This is the mail archive of the
xsl-list@mulberrytech.com
mailing list .
RE: The Future of Browser-Bound XML?
- From: Wendell Piez <wapiez at mulberrytech dot com>
- To: xsl-list at lists dot mulberrytech dot com
- Date: Wed, 03 Jul 2002 16:57:03 -0400
- Subject: RE: [xsl] The Future of Browser-Bound XML?
- Reply-to: xsl-list at lists dot mulberrytech dot com
At 03:58 PM 7/3/2002, Brad wrote:
~Then there's XSLFO... but from what I've read that's more aimed at the
printed
~word, and all the examples I've seen are diplayed as PDF files.
Correct, however there are many other forms of converting XML to printed
outputs. We tend to use Perl and LaTeX. But you could use XSL-FO and
passiveTex to make postscript files or pdf.
Not to mention the increasing number of tools that will import XML into a
page layout program (with various methods of specifying style and layout).
Or converting into HTML and opening in some word processor that claims to
do that....
There are other ways like DSSSL which was very popular with formatting
SGML, but I think a lot of people have strayed away from DSSSL these days.
I'm not sure DSSSL was ever "very popular" -- but in any case, XSLT is very
much a kind of DSSSL-Lite.

* [Dataset content]:
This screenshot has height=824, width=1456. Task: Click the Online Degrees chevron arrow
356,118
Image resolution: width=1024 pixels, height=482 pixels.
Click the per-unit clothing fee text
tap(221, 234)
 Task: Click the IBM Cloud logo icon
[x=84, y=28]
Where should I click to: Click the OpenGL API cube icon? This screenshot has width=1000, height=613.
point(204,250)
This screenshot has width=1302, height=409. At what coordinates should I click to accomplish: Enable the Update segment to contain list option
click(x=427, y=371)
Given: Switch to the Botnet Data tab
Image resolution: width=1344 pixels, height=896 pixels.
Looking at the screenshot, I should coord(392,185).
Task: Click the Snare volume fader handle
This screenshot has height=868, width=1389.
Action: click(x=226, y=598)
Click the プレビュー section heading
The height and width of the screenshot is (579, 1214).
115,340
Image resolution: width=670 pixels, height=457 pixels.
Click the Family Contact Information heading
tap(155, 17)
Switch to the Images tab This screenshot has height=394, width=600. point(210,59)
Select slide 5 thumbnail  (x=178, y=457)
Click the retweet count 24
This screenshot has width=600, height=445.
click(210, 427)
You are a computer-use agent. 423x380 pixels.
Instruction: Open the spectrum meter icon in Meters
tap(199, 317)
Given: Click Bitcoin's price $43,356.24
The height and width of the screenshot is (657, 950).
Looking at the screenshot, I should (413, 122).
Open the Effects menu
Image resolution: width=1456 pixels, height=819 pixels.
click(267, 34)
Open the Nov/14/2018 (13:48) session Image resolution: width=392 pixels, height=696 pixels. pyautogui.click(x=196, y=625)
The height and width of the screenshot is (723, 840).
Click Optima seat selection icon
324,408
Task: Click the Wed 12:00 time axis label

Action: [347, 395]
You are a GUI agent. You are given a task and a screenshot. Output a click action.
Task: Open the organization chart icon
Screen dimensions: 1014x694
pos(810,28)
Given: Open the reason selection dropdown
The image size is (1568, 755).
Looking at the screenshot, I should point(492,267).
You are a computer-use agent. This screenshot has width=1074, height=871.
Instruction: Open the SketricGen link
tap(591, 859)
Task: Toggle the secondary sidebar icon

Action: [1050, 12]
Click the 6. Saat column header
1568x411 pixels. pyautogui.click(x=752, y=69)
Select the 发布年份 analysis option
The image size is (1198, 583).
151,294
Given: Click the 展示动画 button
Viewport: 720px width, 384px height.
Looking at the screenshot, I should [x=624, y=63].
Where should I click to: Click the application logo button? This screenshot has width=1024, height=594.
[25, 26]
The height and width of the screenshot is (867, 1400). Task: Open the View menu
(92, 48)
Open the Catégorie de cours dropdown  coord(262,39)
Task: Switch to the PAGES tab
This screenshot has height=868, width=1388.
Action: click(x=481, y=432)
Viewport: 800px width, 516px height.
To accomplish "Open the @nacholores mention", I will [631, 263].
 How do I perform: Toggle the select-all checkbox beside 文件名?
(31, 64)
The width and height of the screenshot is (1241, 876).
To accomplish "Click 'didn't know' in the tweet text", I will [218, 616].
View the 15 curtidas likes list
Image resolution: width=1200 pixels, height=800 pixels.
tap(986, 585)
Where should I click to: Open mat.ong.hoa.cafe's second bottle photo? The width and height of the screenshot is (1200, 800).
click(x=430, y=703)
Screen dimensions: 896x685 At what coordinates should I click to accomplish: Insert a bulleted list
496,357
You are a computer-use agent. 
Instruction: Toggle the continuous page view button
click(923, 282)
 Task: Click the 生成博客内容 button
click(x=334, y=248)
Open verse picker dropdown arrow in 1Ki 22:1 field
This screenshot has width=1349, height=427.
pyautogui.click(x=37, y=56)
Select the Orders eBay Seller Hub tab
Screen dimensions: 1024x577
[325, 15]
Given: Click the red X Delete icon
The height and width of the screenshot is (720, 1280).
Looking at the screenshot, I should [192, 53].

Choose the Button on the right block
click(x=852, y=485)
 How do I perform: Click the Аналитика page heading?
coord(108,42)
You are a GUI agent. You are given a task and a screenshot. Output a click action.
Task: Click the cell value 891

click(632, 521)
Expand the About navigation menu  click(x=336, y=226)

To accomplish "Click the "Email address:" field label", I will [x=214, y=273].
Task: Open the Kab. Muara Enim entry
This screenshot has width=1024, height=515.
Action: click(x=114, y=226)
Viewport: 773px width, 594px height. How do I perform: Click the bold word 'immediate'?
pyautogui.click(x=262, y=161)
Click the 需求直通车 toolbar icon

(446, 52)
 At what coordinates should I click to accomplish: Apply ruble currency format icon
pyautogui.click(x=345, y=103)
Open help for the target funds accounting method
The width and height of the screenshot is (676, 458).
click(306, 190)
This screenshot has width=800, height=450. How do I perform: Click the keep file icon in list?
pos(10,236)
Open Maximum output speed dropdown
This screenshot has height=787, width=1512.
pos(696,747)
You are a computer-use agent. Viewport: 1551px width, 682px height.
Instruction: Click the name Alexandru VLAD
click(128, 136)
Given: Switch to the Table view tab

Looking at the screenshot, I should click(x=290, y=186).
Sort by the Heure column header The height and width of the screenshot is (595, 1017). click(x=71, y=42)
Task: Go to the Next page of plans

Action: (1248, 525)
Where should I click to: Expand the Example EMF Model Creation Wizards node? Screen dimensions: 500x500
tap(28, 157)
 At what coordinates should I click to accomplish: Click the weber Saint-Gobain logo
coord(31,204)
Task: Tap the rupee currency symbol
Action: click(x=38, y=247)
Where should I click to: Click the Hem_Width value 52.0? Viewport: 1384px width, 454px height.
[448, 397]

* [Aim 1]: Translate this sentence from the XML mailing-list message into French: "But you could use XSL-FO and passiveTex to make postscript files or pdf."
* [Aim 2]: Resume the XML mailing-list message from the point where it stops.

* [Task result 1]: Mais vous pourriez utiliser XSL-FO et passiveTex pour créer des fichiers postscript ou pdf.

* [Task result 2]:
~So what are we supposed to use to display XML files to the web without first
~changing them into the HTML/CSS paradigm? Or is that how we're "supposed"
to do it?
Yes that is how you are supposed to do it.
But it depends on who's doing the supposing don't it?
We are working on several different stylesheets that will allow different
people in the company to see the same content in a way that is geared
towards their final output. For example we have an HTML preview of XML
docs that is in the format of training materials for our trainers. They
can edit the XML in XMetaL in a pleasing interface and then click a button
to see what the end result will look like. These materials will end up
being printed, but for a quick glance HTML works very good and is faster
than generating a pdf.
These files that the trainers are editing are actually fragments of the
overall help. So by them being industry experts and modifying the content
to make their training materials better they are actually making the rest
of the help and other materials that are generated from the same sources
better too. Of course there is a lot that goes into the editing and
approval but you get the idea.
This is a nice synopsis of using XML to its strengths. You don't have to
insist on WYSIWYG at every stage of a production process in order to get
very good results. On the contrary, "false color proofs" (proof versions
that have formatting enhancements of various elements to bring them to an
editor's attention, but which don't appear in the final output) have a long
history in the publishing industry.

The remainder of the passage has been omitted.